What is there behind all these "perfect" games? One possible explanation is, of course, cheating. But there also alternative explanations. The most obvious is the length of these games: half of them lasted less than 32 moves, and we already know – from So’s game at the Sinquefield Cup – that in such a case only few not theoretical moves remain, making the occurrence of a 100% correlation much more likely. Furthermore, only one game lasted more than 40 moves – the 45 moves’ victory against Rios – and the analyses show this game to be all but perfect: for example, both Stockfish and the well-known Chess.com utility (in the picture below) point out a lot of moves that in no way may be deemed "the engines’ best", even including some inaccuracies: which engines suggested to the Let’s Check tool that this game was perfect remains a mystery, and if cheating cannot yet be discounted, possible foul play also cannot (something that has first been highlighted by Nate Solon). But above all such analyses strongly hint that the ways the Let’s Check tool works are difficult to fully understand, thus the tool itself cannot be regarded as reliable, at least not for cheating detection. Why not simply trust ChessBase itself, that clearly states just that?

But even if these "perfect" games were evidence of cheating, what logic could possibly be behind it? As the "perfect" games are sporadic, there should be some criteria that prompted Hans Niemann to select them for cheating. Maybe one could speculate these games were the tournaments’ last ones, in order for him to achieve the best possible placement without raising suspicion, but this is not the case: none of these games was played in the last, or second to last, round. Or maybe one could imagine Hans Niemann only cheated against the strongest opponents, trusting his own skills in any other case: but this is also not true, as his best "perfect" victory occurred in 2020 against GM Matthieu Cornette (2558), while in the whole year 2022 he played at least 70 stronger players, without achieving a "perfect" game against any of them.

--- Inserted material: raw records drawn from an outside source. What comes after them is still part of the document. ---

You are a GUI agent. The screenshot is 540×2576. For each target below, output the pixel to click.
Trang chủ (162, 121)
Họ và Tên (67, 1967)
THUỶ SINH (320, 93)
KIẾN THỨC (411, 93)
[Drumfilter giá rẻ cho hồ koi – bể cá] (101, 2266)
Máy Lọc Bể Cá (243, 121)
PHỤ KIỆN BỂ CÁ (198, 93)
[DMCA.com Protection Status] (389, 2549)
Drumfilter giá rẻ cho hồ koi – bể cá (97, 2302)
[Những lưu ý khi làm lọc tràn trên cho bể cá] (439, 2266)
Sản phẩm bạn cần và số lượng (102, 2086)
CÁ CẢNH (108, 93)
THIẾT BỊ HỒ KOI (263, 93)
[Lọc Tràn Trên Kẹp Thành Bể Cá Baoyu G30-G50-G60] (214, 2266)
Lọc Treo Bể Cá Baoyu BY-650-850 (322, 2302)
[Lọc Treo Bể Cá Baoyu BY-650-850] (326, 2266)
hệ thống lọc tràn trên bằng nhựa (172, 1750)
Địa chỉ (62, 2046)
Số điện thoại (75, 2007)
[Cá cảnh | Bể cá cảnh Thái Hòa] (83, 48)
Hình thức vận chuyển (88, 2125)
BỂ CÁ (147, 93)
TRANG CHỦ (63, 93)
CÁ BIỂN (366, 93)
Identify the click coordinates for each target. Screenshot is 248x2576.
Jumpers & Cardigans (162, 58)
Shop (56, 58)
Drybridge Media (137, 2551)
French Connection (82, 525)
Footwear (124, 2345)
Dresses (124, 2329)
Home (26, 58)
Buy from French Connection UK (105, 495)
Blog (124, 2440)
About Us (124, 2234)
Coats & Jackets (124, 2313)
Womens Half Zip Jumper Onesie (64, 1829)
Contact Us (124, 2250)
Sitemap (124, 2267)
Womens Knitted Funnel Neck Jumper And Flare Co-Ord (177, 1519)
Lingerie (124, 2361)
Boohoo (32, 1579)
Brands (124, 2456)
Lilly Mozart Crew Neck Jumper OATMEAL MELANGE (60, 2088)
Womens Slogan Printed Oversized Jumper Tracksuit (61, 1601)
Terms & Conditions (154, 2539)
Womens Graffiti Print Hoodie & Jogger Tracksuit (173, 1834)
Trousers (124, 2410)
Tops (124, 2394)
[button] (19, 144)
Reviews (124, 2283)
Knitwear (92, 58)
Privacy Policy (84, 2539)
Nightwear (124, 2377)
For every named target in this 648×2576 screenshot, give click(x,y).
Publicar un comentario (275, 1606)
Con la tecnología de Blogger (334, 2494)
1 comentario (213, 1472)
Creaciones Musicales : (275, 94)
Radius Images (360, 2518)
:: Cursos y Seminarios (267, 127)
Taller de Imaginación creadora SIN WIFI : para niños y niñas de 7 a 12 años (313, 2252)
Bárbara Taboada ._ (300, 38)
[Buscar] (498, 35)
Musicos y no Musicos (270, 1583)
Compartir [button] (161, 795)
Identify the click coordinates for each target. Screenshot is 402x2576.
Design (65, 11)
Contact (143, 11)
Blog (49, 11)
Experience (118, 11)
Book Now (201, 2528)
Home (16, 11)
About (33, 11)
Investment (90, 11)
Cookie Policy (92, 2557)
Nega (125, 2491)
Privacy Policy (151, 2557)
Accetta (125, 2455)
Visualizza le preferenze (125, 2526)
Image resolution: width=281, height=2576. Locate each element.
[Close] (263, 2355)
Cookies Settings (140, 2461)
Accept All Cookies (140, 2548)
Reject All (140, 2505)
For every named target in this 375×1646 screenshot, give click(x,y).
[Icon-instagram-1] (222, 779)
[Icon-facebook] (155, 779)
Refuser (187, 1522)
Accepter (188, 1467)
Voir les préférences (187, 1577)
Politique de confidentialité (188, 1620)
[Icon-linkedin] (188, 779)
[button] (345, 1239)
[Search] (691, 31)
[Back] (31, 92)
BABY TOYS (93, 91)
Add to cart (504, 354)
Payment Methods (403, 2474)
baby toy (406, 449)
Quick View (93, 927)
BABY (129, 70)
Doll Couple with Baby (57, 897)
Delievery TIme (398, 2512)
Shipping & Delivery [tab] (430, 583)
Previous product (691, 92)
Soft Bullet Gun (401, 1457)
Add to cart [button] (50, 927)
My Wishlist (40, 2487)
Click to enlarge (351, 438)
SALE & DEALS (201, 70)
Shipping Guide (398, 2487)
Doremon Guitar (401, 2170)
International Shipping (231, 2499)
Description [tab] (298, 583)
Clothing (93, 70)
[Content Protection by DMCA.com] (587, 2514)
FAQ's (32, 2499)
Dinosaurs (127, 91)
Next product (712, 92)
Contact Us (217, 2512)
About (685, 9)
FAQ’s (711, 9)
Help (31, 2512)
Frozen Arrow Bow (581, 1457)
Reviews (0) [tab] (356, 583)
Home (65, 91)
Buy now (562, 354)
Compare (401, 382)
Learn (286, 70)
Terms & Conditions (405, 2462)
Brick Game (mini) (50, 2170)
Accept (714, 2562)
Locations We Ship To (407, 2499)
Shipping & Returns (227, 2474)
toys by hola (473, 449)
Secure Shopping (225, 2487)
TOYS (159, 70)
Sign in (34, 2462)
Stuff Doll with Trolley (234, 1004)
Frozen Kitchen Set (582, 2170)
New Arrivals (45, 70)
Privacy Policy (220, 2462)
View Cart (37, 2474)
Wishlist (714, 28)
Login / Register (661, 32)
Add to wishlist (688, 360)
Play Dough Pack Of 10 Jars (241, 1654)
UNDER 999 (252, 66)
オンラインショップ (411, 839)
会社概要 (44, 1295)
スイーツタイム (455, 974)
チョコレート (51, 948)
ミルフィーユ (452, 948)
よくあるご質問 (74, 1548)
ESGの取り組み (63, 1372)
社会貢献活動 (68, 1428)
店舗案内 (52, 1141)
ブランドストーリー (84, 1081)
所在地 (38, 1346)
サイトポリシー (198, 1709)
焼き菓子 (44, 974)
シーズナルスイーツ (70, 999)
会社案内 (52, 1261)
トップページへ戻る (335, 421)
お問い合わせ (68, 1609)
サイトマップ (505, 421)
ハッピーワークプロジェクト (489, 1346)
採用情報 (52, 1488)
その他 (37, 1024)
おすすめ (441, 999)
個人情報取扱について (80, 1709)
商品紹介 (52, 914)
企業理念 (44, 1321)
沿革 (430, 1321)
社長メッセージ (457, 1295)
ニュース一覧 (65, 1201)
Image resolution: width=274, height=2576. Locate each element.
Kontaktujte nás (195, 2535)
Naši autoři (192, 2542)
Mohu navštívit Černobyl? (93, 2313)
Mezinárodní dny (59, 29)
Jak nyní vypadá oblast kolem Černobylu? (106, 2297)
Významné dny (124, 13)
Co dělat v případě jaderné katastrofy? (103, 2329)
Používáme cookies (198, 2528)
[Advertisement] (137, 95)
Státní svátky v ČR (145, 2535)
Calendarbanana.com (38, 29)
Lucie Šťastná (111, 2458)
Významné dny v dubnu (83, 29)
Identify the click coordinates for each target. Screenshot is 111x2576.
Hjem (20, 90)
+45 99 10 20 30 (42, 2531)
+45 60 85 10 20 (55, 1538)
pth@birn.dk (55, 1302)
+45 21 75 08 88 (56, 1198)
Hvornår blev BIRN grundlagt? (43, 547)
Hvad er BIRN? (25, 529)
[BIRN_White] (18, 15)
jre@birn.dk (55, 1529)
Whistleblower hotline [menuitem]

While the mystery of the "perfect" games is unlikely to be solved soon, other "statistics at first sight" are still to be discussed. On the 6th of October Chess.com published a report intended to explain why Hans Niemann was banned from their site and their online tournaments. This long-awaited report, while explaining – even emphasizing – that Niemann cheated online a lot, also admitted, just as Ken Regan did before, that there is no evidence of him cheating "on the board". Not satisfied with its own conclusion, Chess.com added some small statistics that nonetheless rise again strong suspicions: at page 12 it is shown that no other player improved as much as Niemann between the age of 11 to 19 (a comparison has been made with many other famous young players), as shown in the picture below. But not only this finding rests on the mysterious "Strength Score" (a parameter only Chess.com uses, whose working principles nobody knows, and whose main purpose is to detect online, not on the board cheating), it also is a good example of "cherrypicking", as the same comparison could be done making use of the ELO ratings over any other lifespan, with completely different results: for example, Hans Niemann gained no ELO points in the year 2019, at 16, while Firouzja, same age, same year, gained 105. Keymer, same age, following year, gained 64 points. And so on.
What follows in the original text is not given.